Saturday, July 28, 2012

Fancy Dancer

Summer is pow wow season back home in Oklahoma and all over Indian Country....a great time to be with friends & family, children learn more about their tribal heritage, everyone can appreciate the amazing artistic skills used to create dance regalia (moccasins, feather bustles, hide & cloth dresses, shirts, leggings, pouches and more), enjoy fresh hot fry bread, and sometime shop for beads or other vendor merchandise. Young athletic men enjoy modern dances such as the Fancy Dance seen here...Postcrosser mmgray has a friend who does Fancy Dance, so this was a special card to send.

Tuesday, July 24, 2012

Canada's First Nations

this card celebrates some of the diversity of Canada's indigenous peoples, represented by coastal wood carvings, prairie/plains tipis used by Blackfeet & Sarsi, and modern cultural expressions such as the pow-wow held annually in Toronto. The attached postage stamp features a cowboy's silver belt buckle, celebrating the Calgary Stampede. Thanks to Postcrosser cj23 for adding a fun card to my Canada collection!

Monday, July 23, 2012

Nitzitapi (Blackfoot)

Today's card was sent by an archaeologist in Canada and features a photo from the well known Glenbow Archives. Here 2 men of the Blackfeet nation conduct a ceremony on the prairie. Laura has a nice blog of her own featuring archaeology in First Day Covers, stamps and postcards...she sent this with stamps celebrating Inuit culture.

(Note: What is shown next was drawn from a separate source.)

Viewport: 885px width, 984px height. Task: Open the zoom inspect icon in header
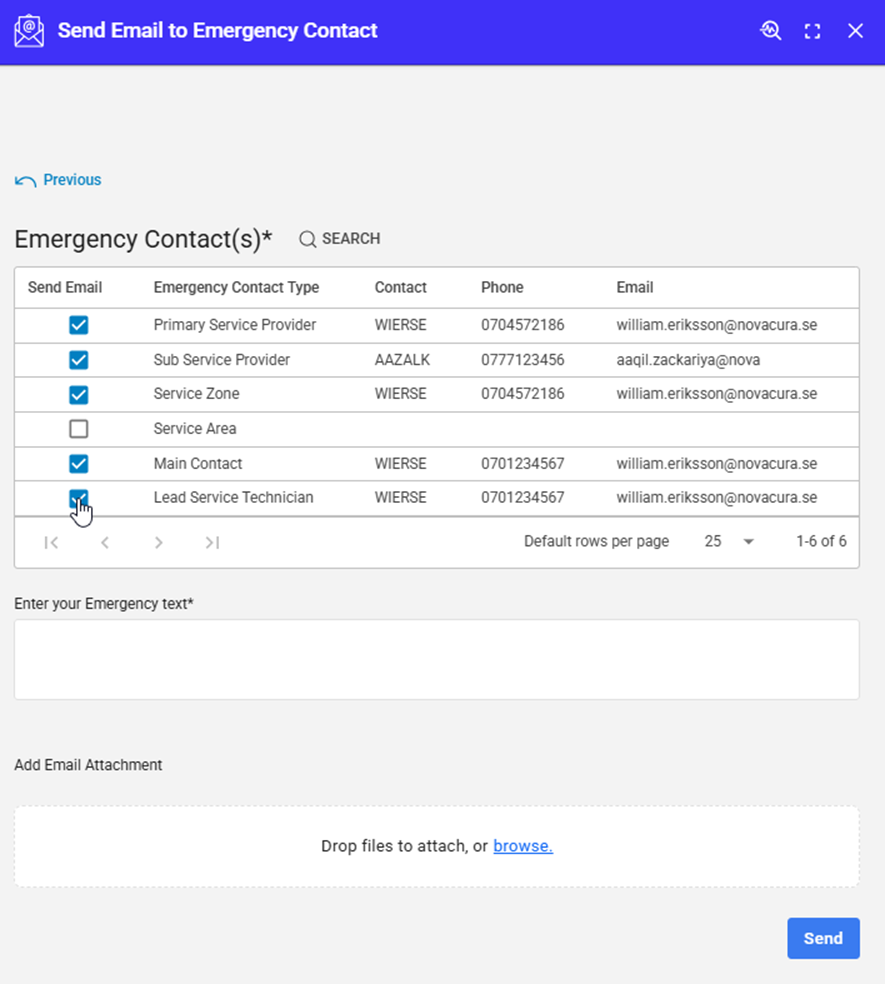point(770,31)
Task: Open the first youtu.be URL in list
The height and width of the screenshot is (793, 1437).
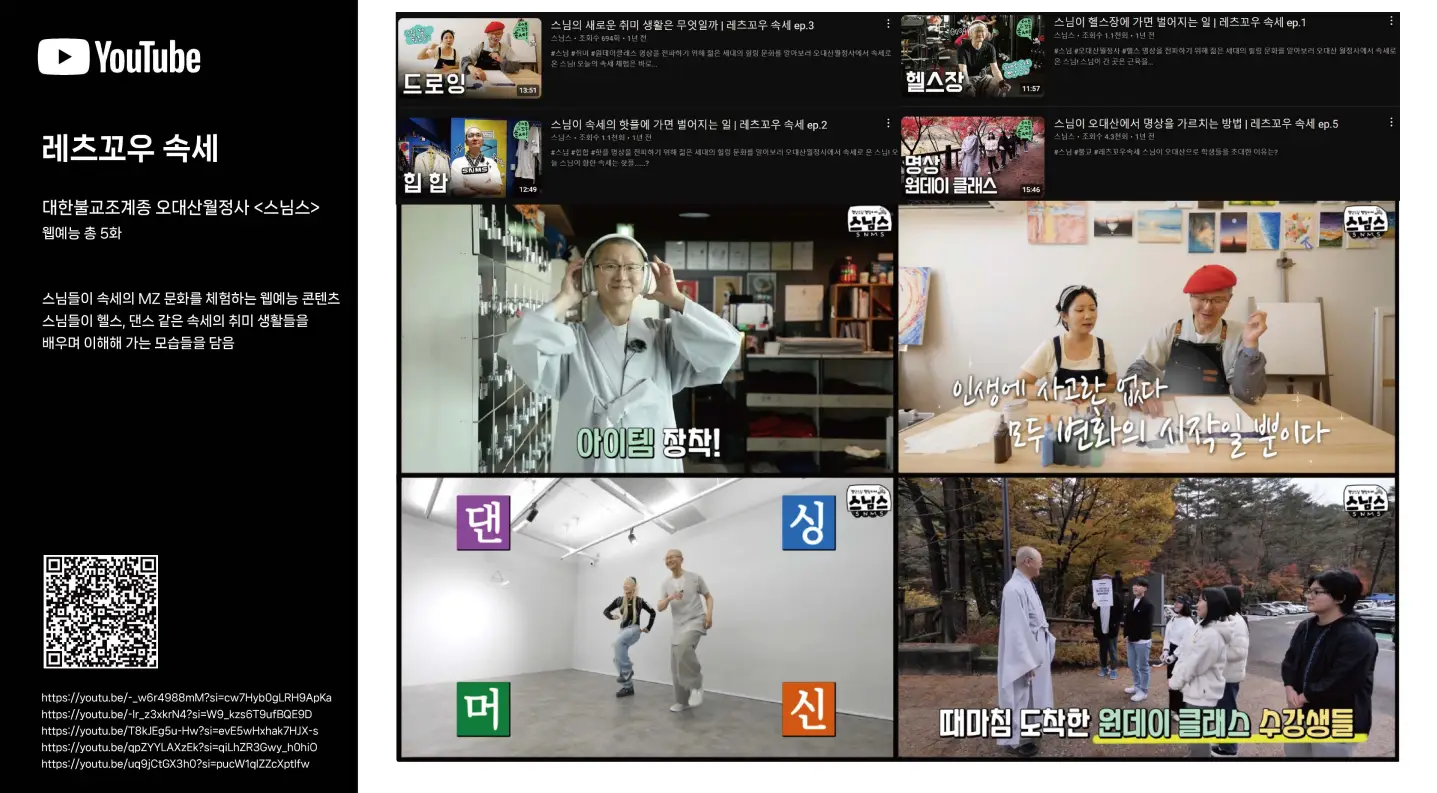Action: pyautogui.click(x=187, y=698)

She lives in an area rich in native culture, art and tourism so I look forward to more cards from her and continued conversations about our shared interests in anthropology!

View Laura's blog at:

Friday, July 13, 2012

Mississippian motiff

 decided to offer a slightly different post, one showing cards I have sent out instead of received! I found a stack of these offered on Ebay for super cheap (something like $.05 each) so I bought all of them, 150 total. I mailed a few out to friends, kept a few for exchanges, and sent the rest to a friend in Oklahoma who is a member of the Caddo tribe. She kept half and passed the rest on to the Caddo Tribal Museum. Hopefully they will both find a nice use for them, either selling or being mailed out to advertise their exhibits etc.
The design is identified as coming from a large marine shell (probably a conch traded up from the Gulf of Mexico, perhaps headed for Spiro Oklahoma) found in the University of Arkansas collection so there is a good chance it is associated with the Caddoan people during the Mississippian era, a highly developed social and artistic period that coincides with extensive farming and political organization. Postcards showing aspects of this Native American culture are not very common; all my friends were happy to receive them and its a nice addition to my own collection.

Thursday, July 12, 2012

Hudson Valley, New York

a NY State Museum postcard showing a diorama of native people butchering at a flint quarry. While the card text states they are "ice-age hunters" of 11,000 years ago the scene is more reminiscent of the late Archaic when glaciers had melted & receded from the far north, filling lakes, streams & marshes and providing rich vegetation for a complex ecosystem. Later this area would be home to Iroquoian peoples. My collection doesn't have many cards from the NE so this is a very nice addition!

Monday, July 2, 2012

Selk' nam

another great card from Hernan showing indigenous peoples from the southern regions of South America; these photos were probably made around 1900 just prior to their rapid decline from European disease. They may have lived in small family groups, hunting & gathering subsistence and living a fairly non-complex lifestyle.